▶ [DATA FOR THIS EXERCISE]:
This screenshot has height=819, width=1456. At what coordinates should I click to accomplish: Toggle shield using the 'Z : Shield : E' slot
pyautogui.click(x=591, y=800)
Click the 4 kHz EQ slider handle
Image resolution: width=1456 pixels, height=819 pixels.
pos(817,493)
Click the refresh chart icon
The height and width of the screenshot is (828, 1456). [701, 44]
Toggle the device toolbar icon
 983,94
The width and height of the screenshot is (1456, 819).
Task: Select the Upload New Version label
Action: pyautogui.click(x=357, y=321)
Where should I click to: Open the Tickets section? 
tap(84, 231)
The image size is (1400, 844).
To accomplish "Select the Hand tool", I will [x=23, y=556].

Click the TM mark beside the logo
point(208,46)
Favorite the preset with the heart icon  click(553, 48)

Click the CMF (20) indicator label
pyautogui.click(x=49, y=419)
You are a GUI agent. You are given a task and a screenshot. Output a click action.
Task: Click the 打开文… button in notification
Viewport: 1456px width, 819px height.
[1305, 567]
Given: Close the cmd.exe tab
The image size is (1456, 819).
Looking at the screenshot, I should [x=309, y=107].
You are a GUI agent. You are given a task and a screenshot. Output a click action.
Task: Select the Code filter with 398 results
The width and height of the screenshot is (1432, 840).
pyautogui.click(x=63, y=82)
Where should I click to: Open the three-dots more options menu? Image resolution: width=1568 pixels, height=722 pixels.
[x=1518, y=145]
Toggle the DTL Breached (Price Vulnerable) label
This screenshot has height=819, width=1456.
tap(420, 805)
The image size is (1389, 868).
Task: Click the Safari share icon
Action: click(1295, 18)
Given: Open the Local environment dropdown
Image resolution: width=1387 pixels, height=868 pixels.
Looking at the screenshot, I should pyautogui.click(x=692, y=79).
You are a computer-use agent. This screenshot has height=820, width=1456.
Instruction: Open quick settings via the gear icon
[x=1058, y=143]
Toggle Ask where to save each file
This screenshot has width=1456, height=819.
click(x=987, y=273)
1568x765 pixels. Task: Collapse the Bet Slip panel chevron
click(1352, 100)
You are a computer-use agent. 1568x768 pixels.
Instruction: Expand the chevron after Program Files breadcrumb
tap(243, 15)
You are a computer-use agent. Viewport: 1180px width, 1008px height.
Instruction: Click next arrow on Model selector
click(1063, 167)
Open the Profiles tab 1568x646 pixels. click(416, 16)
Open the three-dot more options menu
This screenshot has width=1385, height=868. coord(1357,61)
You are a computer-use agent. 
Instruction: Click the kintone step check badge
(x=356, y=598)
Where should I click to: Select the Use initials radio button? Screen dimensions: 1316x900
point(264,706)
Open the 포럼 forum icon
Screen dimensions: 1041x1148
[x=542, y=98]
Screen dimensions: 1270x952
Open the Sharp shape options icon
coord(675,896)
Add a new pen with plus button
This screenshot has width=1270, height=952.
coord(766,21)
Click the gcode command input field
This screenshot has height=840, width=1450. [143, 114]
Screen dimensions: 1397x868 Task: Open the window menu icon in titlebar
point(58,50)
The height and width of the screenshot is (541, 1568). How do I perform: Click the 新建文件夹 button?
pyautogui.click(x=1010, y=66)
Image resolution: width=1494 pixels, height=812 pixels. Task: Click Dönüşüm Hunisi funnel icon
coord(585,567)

▶ [THE PROBLEM]:
Find the line with "This screenshot has width=1270, height=952." in the listing. Reproduce it and all the lines after it, exactly, through the last line.

▶ [EXERCISE RESPONSE]:
This screenshot has width=1270, height=952.
coord(766,21)
Click the gcode command input field
This screenshot has height=840, width=1450. [143, 114]
Screen dimensions: 1397x868 Task: Open the window menu icon in titlebar
point(58,50)
The height and width of the screenshot is (541, 1568). How do I perform: Click the 新建文件夹 button?
pyautogui.click(x=1010, y=66)
Image resolution: width=1494 pixels, height=812 pixels. Task: Click Dönüşüm Hunisi funnel icon
coord(585,567)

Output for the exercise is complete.